The Sunshine Coast Arts Council concurrently presents two exhibitions honouring the late Kasia Jabloska, an artist who lived in Garden Bay. A Free Spirit is a selection of Jabloska's art in a variety of media.

The Sunshine Coast Arts Council concurrently presents two exhibitions honouring the late Kasia Jabloska, an artist who lived in Garden Bay.

A Free Spirit is a selection of Jabloska's art in a variety of media. Life without Kasia is Thomas Ziorjen's series of digital montages created in response to the loss of Jabloska, his friend and art collaborator. The exhibition runs from April 6 to 24 at the Sunshine Coast Arts Centre in Sechelt.

Ziorjen is originally from the Toronto area and has lived on the Sunshine Coast with his wife and two sons for the past eight years.

In 1997 he met Jabloska and they started working together. By 2001 they were collaborating on paintings and assemblages; some of these assemblages will be in the exhibition. The work he has done for this homage to Jabloska is a series of photo based digital montages, expressing the richness of life then and the hard hollow spaces now. "She was so closely tied to my creativity that after she died I began this series," he said. "At times it was like we were working together again."

Jabloska was born in 1961 in Warsaw, Poland, to parents who were both professionals. She grew up in an environment rich in cultural experiences. The household often hosted friends and family who were artists and musicians.

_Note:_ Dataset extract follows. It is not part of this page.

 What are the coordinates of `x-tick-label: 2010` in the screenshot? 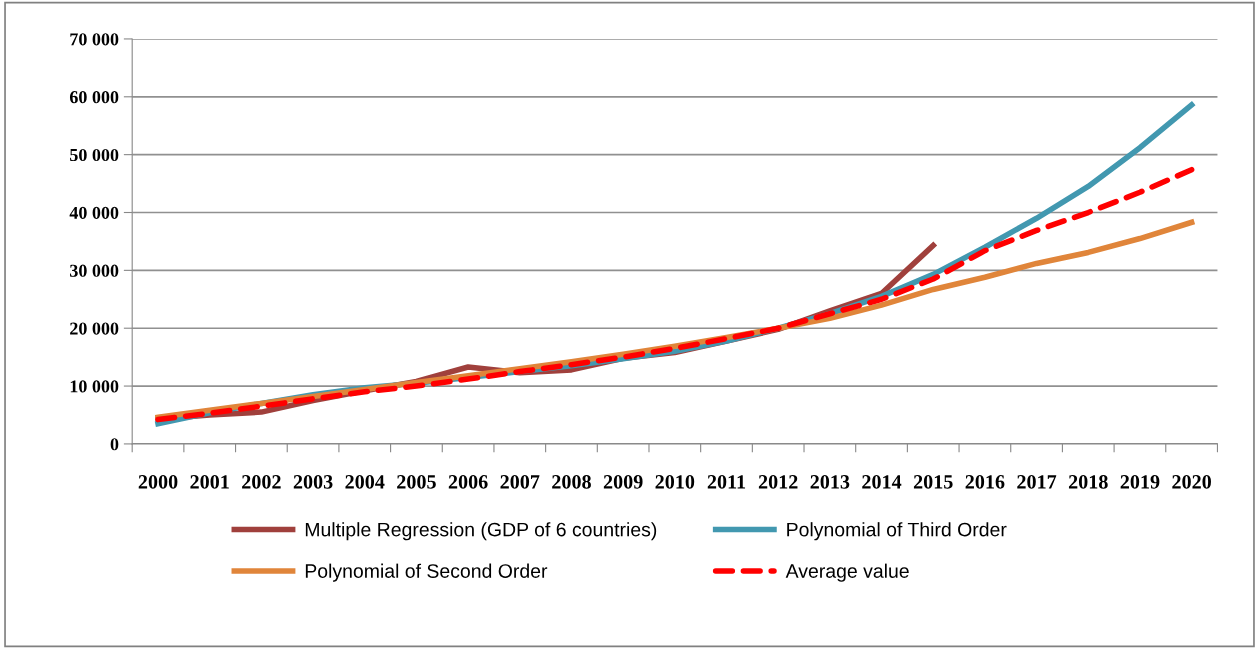 It's located at (675, 482).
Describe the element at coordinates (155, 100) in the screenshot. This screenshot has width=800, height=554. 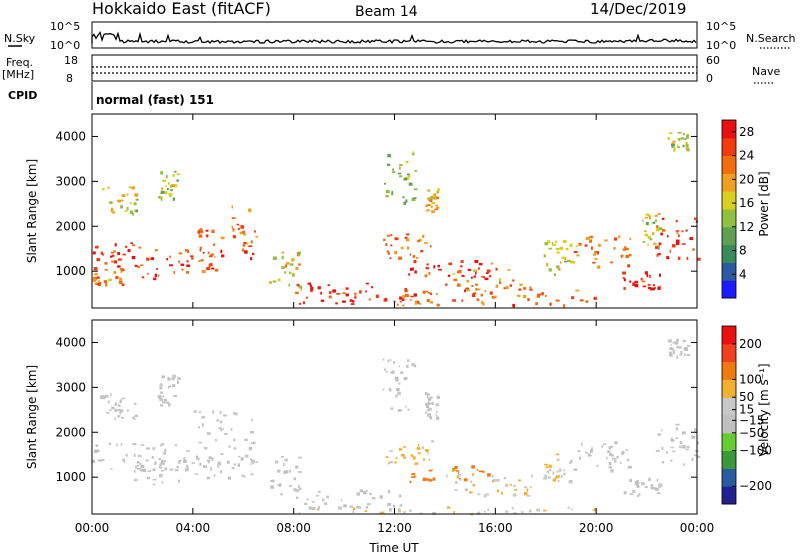
I see `cpid-mode: normal (fast) 151` at that location.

She escaped from communist Poland to Germany at age 20 and a year later came to Canada and continued her studies in early childhood education. She met her partner Mirek Kot in Ottawa, and after a year of world travel, the couple moved to the Sunshine Coast. Beginning in 1991, they spent four years building their unique home in Garden Bay. Before her untimely death in January 2004, Jabloska spent 10 years creating art. This passion led her to a broad variety of mediums, drawing, painting, clay and stone sculpting and making assemblages. Even without formal art training she produced work that was strong and direct and distinctly her own. In her artist's statement in 2002, she said, "I see sculptural form everywhere, art everywhere. Life is art to me."

There will be a reception for the exhibitions on Saturday, April 9 from 1:30 to 3:30 p.m. at the arts centre located at Trail and Medusa in Sechelt.